Accessing Vault funds using FROST Protocol Schnorr Signatures

Ethereum doesn't natively support FROST Protocol Schnorr Signatures as part of the EVM signature verification specifications. To overcome this, we have implemented a KeyManager smart contract that can verify FROST Protocol Schnorr Signatures using the aggregate key stored in the contract. This smart contract is deployed on each EVM chain and is used to verify the signatures included in the transactions' payload. Every transaction that accesses funds in the Vault requires a payload with a signature that is verified. Without a valid signature no funds can be accessed.

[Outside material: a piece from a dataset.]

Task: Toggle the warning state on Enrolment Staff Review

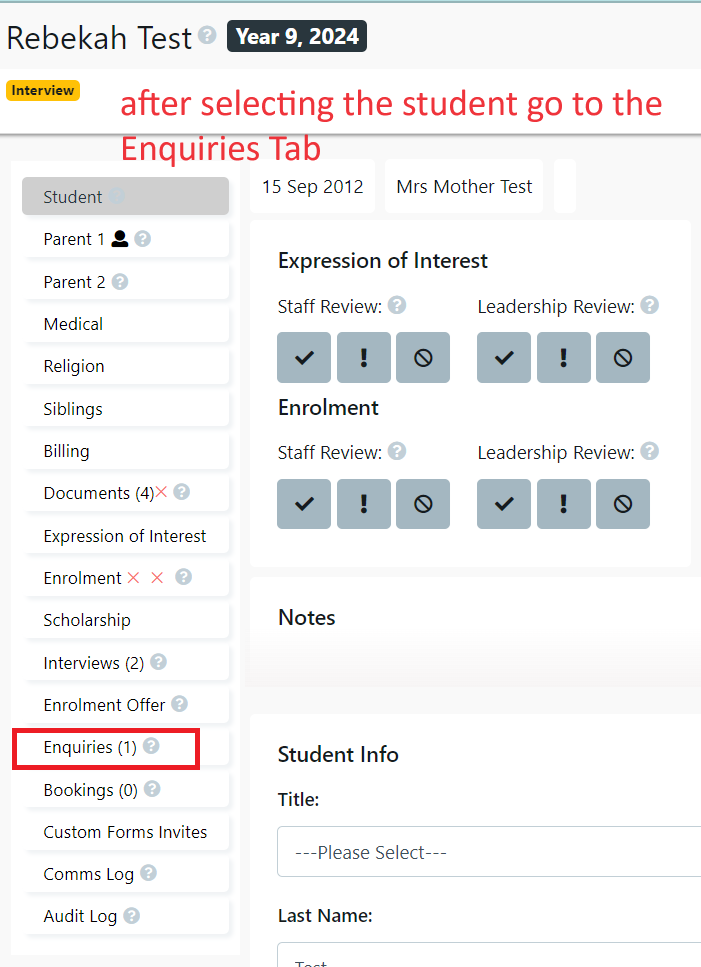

Generation and management of Deposit Channel Addresses

The Chainflip protocol opens deposit channel addresses for every swap. To do that, it precomutes the address where a Deposit smart contract will be deployed using the create2 opcode with a predetermined salt for each swap. When the user makes a deposit to that address, the deposit is witnessed and a Deposit contract is deployed in that address to fetch the assets.

Deploying a smart contract is an expensive operation that requires a lot of gas. In order to reduce the gas costs, and therefore the fees for the users, already deployed Deposit Channels are reused for successive swaps. When a channel opened for one user expires, it becomes available for a future user. Then, the Vault only needs to fetch from the Deposit Channel to sweep the assets from the Deposit Channel to the Vault and doesn't require a new deployment.

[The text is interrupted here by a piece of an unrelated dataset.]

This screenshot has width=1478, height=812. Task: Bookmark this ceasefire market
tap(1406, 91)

This optimization not only reduces the cost of fetching the assets but it also allows for deposits of native assets to be directly funneled atomically from an already deployed Deposit smart contract channel into the Vault upon deposit, without the need of performing an additional fetch from the Vault.

Batching capabilities to drastically reduce gas costs

The Vault smart contract allows for batching multiple actions into a single transaction. A single signature verification can be used for multiple transfers and fetch actions. Given that the signature verification is significantly more expensive than the actual transfer or fetch actions, this drastically reduces the gas costs (and therefore fees) per swap.

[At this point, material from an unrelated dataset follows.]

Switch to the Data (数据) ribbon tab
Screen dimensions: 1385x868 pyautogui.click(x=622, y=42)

To illustrate the point, let's use some approximate numbers - a signature verification is ~80k gas and an asset transfer is ~10k within the Vault logic.

  • 1 transfer = 80k + 10k = 90k gas === 90k gas per transfer
  • 2 transfers = 80k + 2 * 10k = 100k gas === 50k gas per transfer
  • 5 transfers = 80k + 5 * 10k = 130k gas === 26k gas per transfer

It's clear that the gas costs per swap decreases significantly as the number of batched actions increase. The more swaps processed by Chainflip's Vault the cheaper it becomes for users. This enhances Chainflip's scalability.

EVM (Ethereum) Vault Rotations

Differently from other Vault designs, the EVM Vault doesn't require moving the funds upon a key rotation. The current aggregate key is stored in the KeyManager contract, which verifies all the calls made to the Vault. When a key rotation occurs, the KeyManager contract is updated with the new aggregate key. After that, payloads signed with the previous aggregate key will no longer be valid. Also, given that the Vault has not changed in any way, it still has access to the already opened Deposit channels and doesn't require any extra actions.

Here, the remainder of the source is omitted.